Im Groben soll die Maschine eine Kombination aus Pisten-Bully und Gleisbaufahrzeug darstellen. Die Gesamtlänge kann bis zu 50 Metern betragen. Dabei müssen wichtige Funktionen, insbesondere die Antriebe, redundant ausgelegt werden. Ziel ist es, dass sich diese Straßenpflege-maschine (SPM) im 3-Schichten Betrieb rund um die Uhr im Einsatz befindet, also unterwegs ist, um dann spätestens nach einem Jahr das gesamte Hauptstraßennetz der Mongolei gepflegt zu haben. Um das zu gewährleisten, wird die SPM von einer Reihe von Begeleitfahrzeugen unterstützt. Da zählen fahrbare Schlafcontainer für die Mannschaft genauso dazu wie fahrbare Kantinen, Werkstätten und zahlreiche Fahrzeuge, die den Nachschub an Baumaterial, Treibstoff und Verpflegung aus naher und ferner Umgebung sichern. Alles mit einem Ziel: den Tross jahrein, jahraus über mongolische Pisten rollen zu lassen. Für die Organisation des Schichtbetriebs können auf Erfahrungen von Bohrinseln zurückgegriffen werden. Denkbar sind z.B. 3-Monatsschichten der bis 50 Personen umfassenden Mannschaft.

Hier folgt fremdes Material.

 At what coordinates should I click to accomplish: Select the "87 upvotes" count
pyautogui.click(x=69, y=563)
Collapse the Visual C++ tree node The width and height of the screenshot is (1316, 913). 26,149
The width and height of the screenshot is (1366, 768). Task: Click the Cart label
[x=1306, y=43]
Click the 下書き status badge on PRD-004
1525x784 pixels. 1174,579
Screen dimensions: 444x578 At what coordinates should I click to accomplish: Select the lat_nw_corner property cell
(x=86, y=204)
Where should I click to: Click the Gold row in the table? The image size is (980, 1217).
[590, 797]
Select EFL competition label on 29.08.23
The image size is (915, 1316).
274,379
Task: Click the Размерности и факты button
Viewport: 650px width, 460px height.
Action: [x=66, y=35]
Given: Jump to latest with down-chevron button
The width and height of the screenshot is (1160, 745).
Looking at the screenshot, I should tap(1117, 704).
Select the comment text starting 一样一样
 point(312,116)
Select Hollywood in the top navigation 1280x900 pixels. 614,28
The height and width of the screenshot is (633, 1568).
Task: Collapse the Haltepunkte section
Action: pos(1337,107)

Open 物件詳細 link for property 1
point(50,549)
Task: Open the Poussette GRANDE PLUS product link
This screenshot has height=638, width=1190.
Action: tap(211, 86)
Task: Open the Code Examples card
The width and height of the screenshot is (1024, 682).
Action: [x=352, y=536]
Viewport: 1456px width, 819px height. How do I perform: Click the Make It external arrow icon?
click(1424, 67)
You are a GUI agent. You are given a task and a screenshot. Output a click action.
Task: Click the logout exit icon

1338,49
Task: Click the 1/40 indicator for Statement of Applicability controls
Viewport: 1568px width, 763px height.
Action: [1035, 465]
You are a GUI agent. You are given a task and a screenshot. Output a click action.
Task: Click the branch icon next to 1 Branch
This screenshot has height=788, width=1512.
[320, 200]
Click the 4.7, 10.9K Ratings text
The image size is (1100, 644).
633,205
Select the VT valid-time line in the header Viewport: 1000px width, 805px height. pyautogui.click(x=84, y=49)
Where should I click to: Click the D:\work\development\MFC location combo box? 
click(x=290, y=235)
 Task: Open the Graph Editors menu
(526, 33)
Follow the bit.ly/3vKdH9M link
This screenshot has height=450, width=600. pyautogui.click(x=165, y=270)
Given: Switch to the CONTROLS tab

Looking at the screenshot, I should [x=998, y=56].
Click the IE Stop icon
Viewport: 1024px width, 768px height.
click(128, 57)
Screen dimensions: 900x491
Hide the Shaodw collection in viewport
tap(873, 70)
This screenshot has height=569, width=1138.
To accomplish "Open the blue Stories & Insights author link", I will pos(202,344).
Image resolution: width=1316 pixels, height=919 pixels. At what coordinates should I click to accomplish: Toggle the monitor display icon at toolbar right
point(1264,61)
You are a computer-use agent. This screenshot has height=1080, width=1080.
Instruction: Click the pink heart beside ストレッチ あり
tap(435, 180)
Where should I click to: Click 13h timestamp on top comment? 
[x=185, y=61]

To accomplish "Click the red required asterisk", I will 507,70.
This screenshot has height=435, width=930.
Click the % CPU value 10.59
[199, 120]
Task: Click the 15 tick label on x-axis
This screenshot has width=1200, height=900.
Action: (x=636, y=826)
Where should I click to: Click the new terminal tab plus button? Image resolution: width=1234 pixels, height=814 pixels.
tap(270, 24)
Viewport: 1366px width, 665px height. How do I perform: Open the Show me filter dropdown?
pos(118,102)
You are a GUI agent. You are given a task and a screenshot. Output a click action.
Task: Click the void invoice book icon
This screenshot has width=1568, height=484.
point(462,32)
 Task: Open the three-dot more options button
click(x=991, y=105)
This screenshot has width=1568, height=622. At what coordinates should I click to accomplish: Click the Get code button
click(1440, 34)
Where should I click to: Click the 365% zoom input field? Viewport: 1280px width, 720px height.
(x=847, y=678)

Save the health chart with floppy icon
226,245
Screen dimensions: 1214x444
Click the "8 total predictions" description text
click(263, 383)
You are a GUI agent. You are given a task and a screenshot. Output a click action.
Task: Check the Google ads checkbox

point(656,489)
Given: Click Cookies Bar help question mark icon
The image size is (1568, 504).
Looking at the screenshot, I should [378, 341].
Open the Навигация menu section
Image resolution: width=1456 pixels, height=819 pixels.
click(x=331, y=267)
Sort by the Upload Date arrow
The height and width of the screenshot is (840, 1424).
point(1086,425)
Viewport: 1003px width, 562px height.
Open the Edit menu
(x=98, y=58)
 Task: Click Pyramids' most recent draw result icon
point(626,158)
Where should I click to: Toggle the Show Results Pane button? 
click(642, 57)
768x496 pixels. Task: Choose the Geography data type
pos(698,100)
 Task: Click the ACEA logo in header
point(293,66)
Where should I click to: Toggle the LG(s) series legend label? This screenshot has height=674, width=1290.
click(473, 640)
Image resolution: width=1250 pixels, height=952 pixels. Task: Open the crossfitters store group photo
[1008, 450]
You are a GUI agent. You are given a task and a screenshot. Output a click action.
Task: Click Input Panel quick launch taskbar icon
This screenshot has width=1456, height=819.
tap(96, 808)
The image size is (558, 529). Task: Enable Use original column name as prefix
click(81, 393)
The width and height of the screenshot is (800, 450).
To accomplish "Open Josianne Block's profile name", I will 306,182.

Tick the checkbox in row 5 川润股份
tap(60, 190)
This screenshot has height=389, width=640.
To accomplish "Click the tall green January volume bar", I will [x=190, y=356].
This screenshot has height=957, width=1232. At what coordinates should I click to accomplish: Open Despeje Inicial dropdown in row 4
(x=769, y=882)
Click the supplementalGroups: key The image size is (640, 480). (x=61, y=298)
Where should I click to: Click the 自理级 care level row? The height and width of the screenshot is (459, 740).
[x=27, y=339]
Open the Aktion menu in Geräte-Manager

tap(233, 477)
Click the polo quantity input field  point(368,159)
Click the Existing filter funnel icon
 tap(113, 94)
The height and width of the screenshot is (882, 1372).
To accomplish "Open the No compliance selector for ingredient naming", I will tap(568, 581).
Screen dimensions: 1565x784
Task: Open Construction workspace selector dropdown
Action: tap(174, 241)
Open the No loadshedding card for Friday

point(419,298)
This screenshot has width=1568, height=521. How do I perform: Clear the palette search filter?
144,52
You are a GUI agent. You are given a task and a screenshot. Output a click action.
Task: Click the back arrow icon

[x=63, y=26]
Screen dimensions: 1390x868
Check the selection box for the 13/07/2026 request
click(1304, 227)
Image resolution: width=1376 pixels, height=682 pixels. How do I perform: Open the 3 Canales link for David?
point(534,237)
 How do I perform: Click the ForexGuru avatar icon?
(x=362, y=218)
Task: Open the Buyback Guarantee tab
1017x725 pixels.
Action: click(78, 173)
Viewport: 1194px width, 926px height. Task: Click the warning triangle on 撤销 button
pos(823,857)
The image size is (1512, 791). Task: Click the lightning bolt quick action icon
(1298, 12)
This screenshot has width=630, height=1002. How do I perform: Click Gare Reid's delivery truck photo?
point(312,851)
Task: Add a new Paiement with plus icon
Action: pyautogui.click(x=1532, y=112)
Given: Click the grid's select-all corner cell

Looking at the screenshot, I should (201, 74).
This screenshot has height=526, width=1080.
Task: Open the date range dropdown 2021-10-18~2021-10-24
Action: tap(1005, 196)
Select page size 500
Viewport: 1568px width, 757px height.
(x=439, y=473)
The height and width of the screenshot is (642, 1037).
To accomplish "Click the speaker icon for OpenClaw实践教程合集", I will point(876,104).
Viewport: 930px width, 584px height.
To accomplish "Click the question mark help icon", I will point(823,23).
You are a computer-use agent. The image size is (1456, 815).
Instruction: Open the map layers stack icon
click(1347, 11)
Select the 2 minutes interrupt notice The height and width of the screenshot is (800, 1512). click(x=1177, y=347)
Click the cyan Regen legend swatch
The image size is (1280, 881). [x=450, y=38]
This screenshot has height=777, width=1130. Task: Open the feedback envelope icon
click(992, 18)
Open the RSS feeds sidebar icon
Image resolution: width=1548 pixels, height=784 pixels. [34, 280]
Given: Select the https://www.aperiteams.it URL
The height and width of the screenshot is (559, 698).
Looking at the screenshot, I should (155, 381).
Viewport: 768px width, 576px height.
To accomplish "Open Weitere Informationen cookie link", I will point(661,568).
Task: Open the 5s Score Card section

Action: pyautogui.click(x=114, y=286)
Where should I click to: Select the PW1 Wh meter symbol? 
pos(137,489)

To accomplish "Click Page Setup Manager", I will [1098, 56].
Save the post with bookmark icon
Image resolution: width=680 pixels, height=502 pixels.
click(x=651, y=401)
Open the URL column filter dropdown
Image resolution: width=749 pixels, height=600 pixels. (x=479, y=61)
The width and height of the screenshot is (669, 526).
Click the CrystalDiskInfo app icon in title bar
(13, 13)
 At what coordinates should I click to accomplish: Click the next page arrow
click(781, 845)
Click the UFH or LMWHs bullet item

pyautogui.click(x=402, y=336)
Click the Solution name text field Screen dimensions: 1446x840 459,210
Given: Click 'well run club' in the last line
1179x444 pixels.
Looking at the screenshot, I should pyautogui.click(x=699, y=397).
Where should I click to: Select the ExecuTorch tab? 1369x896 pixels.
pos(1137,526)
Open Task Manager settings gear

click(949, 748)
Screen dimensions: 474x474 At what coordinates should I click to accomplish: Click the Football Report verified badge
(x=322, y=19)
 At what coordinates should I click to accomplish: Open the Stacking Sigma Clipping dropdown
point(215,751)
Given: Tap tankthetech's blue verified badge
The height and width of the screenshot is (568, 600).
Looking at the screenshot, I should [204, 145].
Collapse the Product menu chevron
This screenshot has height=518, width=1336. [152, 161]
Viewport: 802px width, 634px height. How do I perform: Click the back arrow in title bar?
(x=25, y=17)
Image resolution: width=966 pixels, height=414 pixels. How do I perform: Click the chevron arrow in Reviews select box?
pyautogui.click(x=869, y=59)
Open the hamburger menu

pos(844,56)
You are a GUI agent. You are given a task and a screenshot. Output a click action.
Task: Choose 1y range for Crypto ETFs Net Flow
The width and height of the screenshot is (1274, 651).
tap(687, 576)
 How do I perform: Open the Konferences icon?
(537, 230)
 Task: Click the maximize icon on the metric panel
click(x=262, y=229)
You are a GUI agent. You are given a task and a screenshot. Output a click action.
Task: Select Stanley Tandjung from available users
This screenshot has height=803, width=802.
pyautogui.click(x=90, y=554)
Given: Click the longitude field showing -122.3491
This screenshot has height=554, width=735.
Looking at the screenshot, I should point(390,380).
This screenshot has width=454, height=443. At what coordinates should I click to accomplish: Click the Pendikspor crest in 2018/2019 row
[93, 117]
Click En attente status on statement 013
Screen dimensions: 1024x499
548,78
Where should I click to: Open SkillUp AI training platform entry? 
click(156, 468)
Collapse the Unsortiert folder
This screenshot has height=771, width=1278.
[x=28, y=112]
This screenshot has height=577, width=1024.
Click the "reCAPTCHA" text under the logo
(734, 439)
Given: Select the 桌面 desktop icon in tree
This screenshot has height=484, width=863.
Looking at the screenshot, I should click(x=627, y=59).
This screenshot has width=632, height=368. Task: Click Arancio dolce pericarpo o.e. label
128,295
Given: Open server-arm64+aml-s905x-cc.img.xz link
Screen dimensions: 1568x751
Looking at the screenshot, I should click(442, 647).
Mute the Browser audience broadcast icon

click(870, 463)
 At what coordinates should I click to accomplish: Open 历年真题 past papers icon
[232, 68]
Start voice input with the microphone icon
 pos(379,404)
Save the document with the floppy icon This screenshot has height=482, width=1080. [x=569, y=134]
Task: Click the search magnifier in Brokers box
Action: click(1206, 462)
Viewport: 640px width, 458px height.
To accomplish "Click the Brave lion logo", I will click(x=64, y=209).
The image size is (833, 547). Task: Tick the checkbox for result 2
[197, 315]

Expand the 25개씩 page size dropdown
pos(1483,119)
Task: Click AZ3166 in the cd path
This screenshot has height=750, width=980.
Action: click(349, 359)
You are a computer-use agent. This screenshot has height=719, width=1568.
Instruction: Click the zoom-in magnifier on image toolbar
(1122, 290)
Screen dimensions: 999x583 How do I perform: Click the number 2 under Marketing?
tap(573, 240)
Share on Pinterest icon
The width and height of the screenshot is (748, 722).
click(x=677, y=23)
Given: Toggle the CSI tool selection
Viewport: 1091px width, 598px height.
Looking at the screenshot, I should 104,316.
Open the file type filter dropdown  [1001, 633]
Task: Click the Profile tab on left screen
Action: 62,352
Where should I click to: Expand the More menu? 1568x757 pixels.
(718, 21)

Bei geschätzten 2km/h kommt die SPM auf eine Tagesleistung von ca. 50 km. Im Jahr sind das immerhin 18.000 km. Ob der Betrieb der Maschine wegen der gefrorenen Böden im Winter überhaupt möglich ist, müsste noch ingenieurmäßig durchleuchtet werden.

Aber wie funktioniert die Maschine?
Wie ein Pisten-Bully, der geschundene oder neu verschneite Skipisten wieder in einen befahrbaren Zustand versetzt, soll der vorderste Teil der SPM die oberste Schicht der Schotter- oder Freilandpiste bis zu einem halben Meter tief aufkratzen. Schlaglöcher und Fahrrinnen sind bis zu dieser Tiefe sicher erfasst.
Der nächste Abschnitt der SPM durchmischt den aufgewühlten Bereich und vergleichmäßigt ihn grob über die gesamte Straßenbreite.
Dann findet eine Glättung in mehreren Stufen statt. Dabei wird aus einem höher liegenden Vorratsbehälter gegebenenfalls frisches Obermaterial automatisch zugegeben.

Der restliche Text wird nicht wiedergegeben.